- _HOW TO COMPLETE THIS TASK_
Would you repeat every line below exactly, please?

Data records
-----
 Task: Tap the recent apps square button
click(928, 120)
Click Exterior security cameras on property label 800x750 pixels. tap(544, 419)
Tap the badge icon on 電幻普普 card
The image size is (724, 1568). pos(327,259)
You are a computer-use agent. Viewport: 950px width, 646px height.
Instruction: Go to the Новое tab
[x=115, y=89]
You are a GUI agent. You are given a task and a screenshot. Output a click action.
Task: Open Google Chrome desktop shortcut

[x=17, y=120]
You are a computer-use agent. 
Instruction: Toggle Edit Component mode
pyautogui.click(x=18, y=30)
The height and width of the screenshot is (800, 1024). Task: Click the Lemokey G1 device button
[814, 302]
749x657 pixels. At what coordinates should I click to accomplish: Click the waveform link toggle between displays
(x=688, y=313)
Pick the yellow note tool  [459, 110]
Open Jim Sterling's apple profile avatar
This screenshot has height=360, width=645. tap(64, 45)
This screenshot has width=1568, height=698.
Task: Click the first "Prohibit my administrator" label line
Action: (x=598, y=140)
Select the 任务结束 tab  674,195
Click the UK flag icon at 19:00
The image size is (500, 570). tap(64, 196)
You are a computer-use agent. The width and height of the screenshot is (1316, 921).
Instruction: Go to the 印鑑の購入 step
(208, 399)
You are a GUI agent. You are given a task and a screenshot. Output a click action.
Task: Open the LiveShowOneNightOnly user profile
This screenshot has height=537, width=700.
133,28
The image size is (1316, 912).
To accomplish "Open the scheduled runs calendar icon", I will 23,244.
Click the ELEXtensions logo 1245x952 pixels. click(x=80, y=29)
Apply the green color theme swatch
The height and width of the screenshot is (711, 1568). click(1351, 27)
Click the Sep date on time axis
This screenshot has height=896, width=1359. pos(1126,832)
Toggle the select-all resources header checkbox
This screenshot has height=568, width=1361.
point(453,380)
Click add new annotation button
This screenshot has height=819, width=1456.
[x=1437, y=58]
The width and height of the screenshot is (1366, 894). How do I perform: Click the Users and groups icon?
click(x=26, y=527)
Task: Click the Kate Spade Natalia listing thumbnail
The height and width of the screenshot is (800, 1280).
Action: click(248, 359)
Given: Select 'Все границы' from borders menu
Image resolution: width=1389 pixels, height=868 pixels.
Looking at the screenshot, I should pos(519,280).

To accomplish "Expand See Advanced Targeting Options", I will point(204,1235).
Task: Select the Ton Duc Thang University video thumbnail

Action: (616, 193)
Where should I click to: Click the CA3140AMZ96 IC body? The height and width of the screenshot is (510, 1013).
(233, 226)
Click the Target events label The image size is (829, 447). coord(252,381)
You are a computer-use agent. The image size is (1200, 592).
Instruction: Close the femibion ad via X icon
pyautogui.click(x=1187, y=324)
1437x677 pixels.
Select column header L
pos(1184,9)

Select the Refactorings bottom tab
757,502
-----
- _EXPECTED ANSWER_
 Task: Tap the recent apps square button
click(928, 120)
Click Exterior security cameras on property label 800x750 pixels. tap(544, 419)
Tap the badge icon on 電幻普普 card
The image size is (724, 1568). pos(327,259)
You are a computer-use agent. Viewport: 950px width, 646px height.
Instruction: Go to the Новое tab
[x=115, y=89]
You are a GUI agent. You are given a task and a screenshot. Output a click action.
Task: Open Google Chrome desktop shortcut

[x=17, y=120]
You are a computer-use agent. 
Instruction: Toggle Edit Component mode
pyautogui.click(x=18, y=30)
The height and width of the screenshot is (800, 1024). Task: Click the Lemokey G1 device button
[814, 302]
749x657 pixels. At what coordinates should I click to accomplish: Click the waveform link toggle between displays
(x=688, y=313)
Pick the yellow note tool  [459, 110]
Open Jim Sterling's apple profile avatar
This screenshot has height=360, width=645. tap(64, 45)
This screenshot has width=1568, height=698.
Task: Click the first "Prohibit my administrator" label line
Action: (x=598, y=140)
Select the 任务结束 tab  674,195
Click the UK flag icon at 19:00
The image size is (500, 570). tap(64, 196)
You are a computer-use agent. The width and height of the screenshot is (1316, 921).
Instruction: Go to the 印鑑の購入 step
(208, 399)
You are a GUI agent. You are given a task and a screenshot. Output a click action.
Task: Open the LiveShowOneNightOnly user profile
This screenshot has height=537, width=700.
133,28
The image size is (1316, 912).
To accomplish "Open the scheduled runs calendar icon", I will 23,244.
Click the ELEXtensions logo 1245x952 pixels. click(x=80, y=29)
Apply the green color theme swatch
The height and width of the screenshot is (711, 1568). click(1351, 27)
Click the Sep date on time axis
This screenshot has height=896, width=1359. pos(1126,832)
Toggle the select-all resources header checkbox
This screenshot has height=568, width=1361.
point(453,380)
Click add new annotation button
This screenshot has height=819, width=1456.
[x=1437, y=58]
The width and height of the screenshot is (1366, 894). How do I perform: Click the Users and groups icon?
click(x=26, y=527)
Task: Click the Kate Spade Natalia listing thumbnail
The height and width of the screenshot is (800, 1280).
Action: click(248, 359)
Given: Select 'Все границы' from borders menu
Image resolution: width=1389 pixels, height=868 pixels.
Looking at the screenshot, I should pos(519,280).

To accomplish "Expand See Advanced Targeting Options", I will point(204,1235).
Task: Select the Ton Duc Thang University video thumbnail

Action: (616, 193)
Where should I click to: Click the CA3140AMZ96 IC body? The height and width of the screenshot is (510, 1013).
(233, 226)
Click the Target events label The image size is (829, 447). coord(252,381)
You are a computer-use agent. The image size is (1200, 592).
Instruction: Close the femibion ad via X icon
pyautogui.click(x=1187, y=324)
1437x677 pixels.
Select column header L
pos(1184,9)

Select the Refactorings bottom tab
757,502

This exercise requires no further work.